_YOUR OBJECTIVE_. Go to the line below containing "Tennis sport icon" and print exactly from there through the line containing "Open the Zabezpieczenia", both included. Print nothing else.

_SUPPLIED MATERIAL_.
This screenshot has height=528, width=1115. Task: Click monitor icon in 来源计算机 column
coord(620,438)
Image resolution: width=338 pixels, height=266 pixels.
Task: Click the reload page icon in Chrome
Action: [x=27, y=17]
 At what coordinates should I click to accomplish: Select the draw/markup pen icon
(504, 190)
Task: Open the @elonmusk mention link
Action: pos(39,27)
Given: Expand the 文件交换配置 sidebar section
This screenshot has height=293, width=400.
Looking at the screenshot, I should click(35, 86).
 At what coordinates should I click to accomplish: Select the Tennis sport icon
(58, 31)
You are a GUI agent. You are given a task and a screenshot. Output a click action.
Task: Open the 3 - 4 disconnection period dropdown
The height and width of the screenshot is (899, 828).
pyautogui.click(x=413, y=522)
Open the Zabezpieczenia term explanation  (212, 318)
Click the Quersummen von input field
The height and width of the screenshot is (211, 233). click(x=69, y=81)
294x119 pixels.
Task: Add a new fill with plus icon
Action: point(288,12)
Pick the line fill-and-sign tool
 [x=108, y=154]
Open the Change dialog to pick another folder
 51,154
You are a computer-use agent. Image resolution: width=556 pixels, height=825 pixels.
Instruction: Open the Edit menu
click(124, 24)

_EXERCISE RESPONSE_.
 At what coordinates should I click to accomplish: Select the Tennis sport icon
(58, 31)
You are a GUI agent. You are given a task and a screenshot. Output a click action.
Task: Open the 3 - 4 disconnection period dropdown
The height and width of the screenshot is (899, 828).
pyautogui.click(x=413, y=522)
Open the Zabezpieczenia term explanation  (212, 318)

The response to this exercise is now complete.